— REQUIRED WORK —
A faithful copy is required of the lines from the top of the entries through the line that contains "For every named target in this 719×2576", both included, with no pictures.

+ + + + +

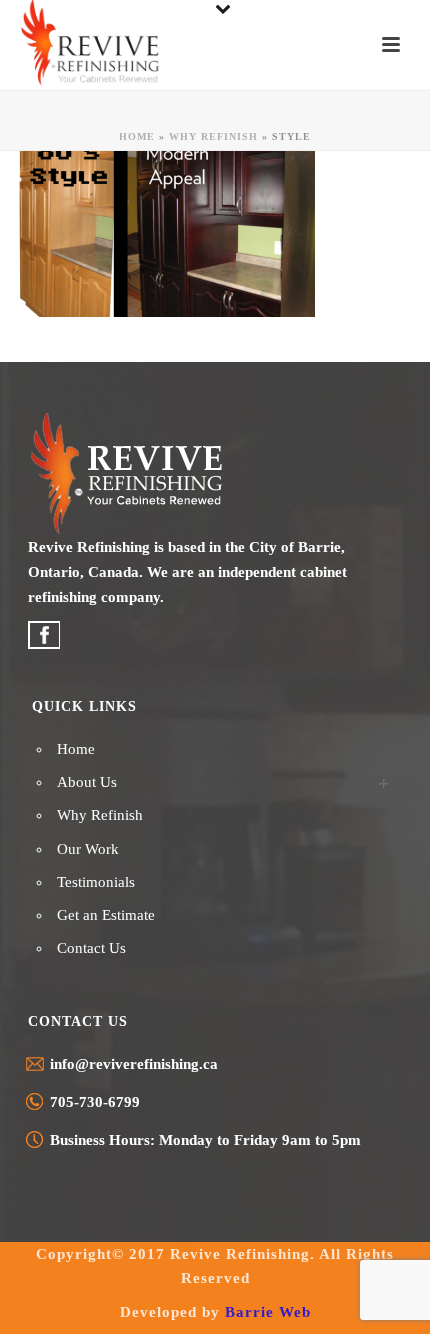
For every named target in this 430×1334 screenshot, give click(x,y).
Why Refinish (213, 136)
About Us (87, 782)
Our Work (88, 849)
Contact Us (91, 948)
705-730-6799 (95, 1102)
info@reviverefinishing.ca (134, 1064)
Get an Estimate (106, 915)
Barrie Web (268, 1312)
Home (137, 136)
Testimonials (96, 882)
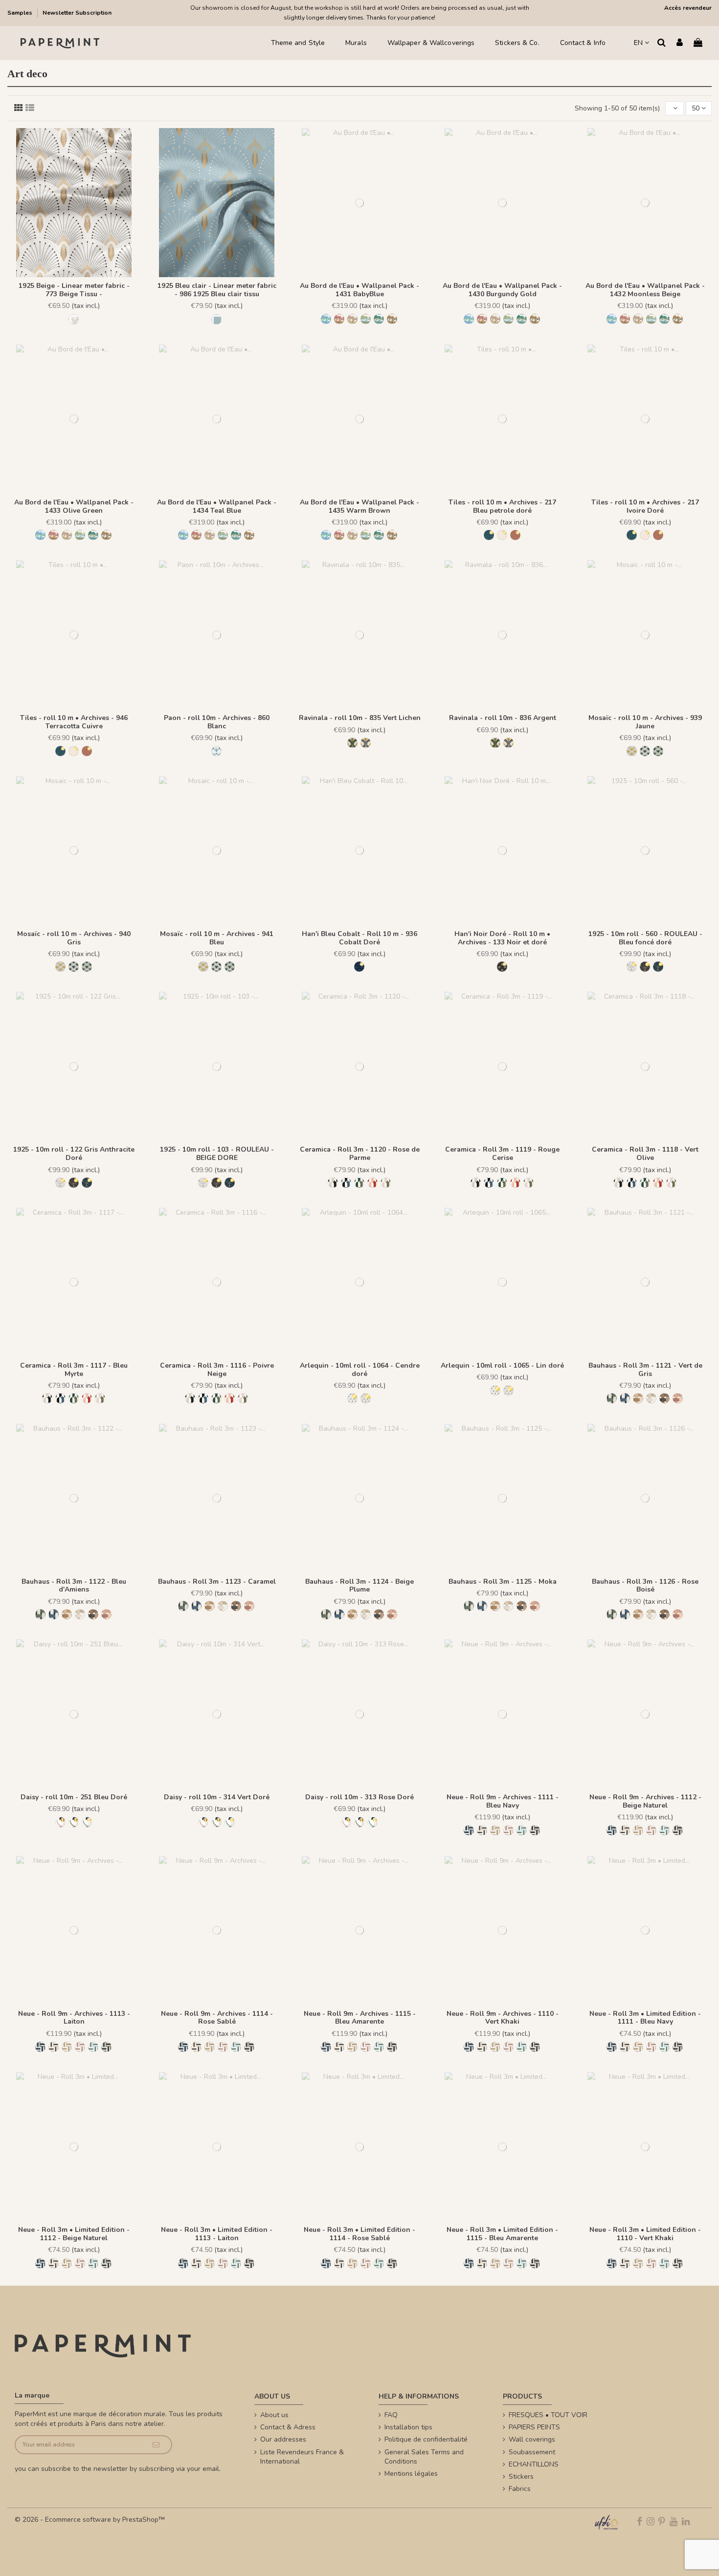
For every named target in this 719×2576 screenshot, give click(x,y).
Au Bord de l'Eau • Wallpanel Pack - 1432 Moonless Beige (645, 290)
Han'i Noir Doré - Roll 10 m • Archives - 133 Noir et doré (502, 938)
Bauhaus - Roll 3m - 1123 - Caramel (217, 1581)
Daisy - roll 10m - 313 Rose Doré (359, 1797)
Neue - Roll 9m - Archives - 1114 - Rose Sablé (217, 2018)
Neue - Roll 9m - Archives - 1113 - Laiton (74, 2018)
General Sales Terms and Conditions (424, 2457)
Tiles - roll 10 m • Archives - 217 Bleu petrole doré (502, 506)
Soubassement (532, 2452)
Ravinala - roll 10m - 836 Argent (502, 717)
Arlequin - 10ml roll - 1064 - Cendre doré (360, 1369)
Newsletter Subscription (77, 13)
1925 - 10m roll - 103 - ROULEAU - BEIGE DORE (217, 1153)
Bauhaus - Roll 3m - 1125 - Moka (503, 1581)
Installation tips (408, 2427)
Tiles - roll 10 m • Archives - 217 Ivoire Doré (645, 506)
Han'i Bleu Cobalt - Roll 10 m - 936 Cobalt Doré (359, 938)
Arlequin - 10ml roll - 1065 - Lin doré (502, 1365)
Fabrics (520, 2488)
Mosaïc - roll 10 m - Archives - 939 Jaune (645, 722)
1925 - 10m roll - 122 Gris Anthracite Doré (74, 1153)
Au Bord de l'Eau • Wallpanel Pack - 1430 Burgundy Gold (502, 290)
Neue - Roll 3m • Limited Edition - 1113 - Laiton (216, 2234)
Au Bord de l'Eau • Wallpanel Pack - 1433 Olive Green (74, 506)
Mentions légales (411, 2473)
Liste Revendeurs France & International (302, 2457)
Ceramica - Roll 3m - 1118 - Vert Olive (645, 1153)
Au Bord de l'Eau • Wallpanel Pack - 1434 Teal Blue (216, 506)
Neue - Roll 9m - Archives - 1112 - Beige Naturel (645, 1801)
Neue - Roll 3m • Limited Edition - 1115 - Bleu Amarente (502, 2234)
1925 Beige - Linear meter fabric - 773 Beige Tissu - (74, 290)
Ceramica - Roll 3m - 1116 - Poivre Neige (217, 1369)
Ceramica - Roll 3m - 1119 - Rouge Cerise (502, 1153)
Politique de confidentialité (426, 2439)
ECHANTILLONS (534, 2464)
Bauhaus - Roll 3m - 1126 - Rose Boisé (645, 1585)
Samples (20, 13)
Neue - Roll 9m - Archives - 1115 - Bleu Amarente (360, 2018)
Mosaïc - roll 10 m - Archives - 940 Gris (74, 938)
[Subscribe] (156, 2444)
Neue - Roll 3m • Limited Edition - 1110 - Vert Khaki (645, 2234)
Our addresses (283, 2439)
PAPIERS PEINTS (534, 2427)
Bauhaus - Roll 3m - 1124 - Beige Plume (359, 1585)
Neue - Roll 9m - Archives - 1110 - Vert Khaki (503, 2018)
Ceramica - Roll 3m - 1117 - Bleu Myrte (74, 1369)
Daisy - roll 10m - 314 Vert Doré (217, 1797)
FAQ (391, 2415)
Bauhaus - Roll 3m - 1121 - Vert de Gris (645, 1369)
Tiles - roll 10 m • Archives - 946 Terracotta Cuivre (74, 722)
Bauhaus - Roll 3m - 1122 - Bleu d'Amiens (74, 1585)
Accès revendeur (688, 8)
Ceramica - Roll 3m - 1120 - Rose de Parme (360, 1153)
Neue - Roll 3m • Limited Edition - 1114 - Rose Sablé (359, 2234)
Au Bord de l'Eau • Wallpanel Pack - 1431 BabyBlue (359, 290)
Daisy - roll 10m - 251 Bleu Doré (74, 1797)
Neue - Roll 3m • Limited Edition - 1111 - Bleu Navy (645, 2018)
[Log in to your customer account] (679, 43)
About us (274, 2415)
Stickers (521, 2476)
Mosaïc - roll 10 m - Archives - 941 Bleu (216, 938)
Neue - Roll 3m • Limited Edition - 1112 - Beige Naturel (74, 2234)
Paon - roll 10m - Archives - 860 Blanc (217, 722)
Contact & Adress (287, 2427)
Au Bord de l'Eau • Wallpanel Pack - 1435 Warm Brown (359, 506)
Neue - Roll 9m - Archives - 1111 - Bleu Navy (503, 1801)
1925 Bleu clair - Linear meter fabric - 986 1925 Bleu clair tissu (216, 290)
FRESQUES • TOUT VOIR (548, 2415)
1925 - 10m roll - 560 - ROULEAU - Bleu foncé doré (645, 938)
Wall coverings (532, 2439)
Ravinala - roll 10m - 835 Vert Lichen (360, 717)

+ + + + +

— EXPECTED ANSWER —
For every named target in this 430×1334 screenshot, give click(x,y).
Why Refinish (213, 136)
About Us (87, 782)
Our Work (88, 849)
Contact Us (91, 948)
705-730-6799 (95, 1102)
info@reviverefinishing.ca (134, 1064)
Get an Estimate (106, 915)
Barrie Web (268, 1312)
Home (137, 136)
Testimonials (96, 882)
For every named target in this 719×2576 screenshot, give click(x,y).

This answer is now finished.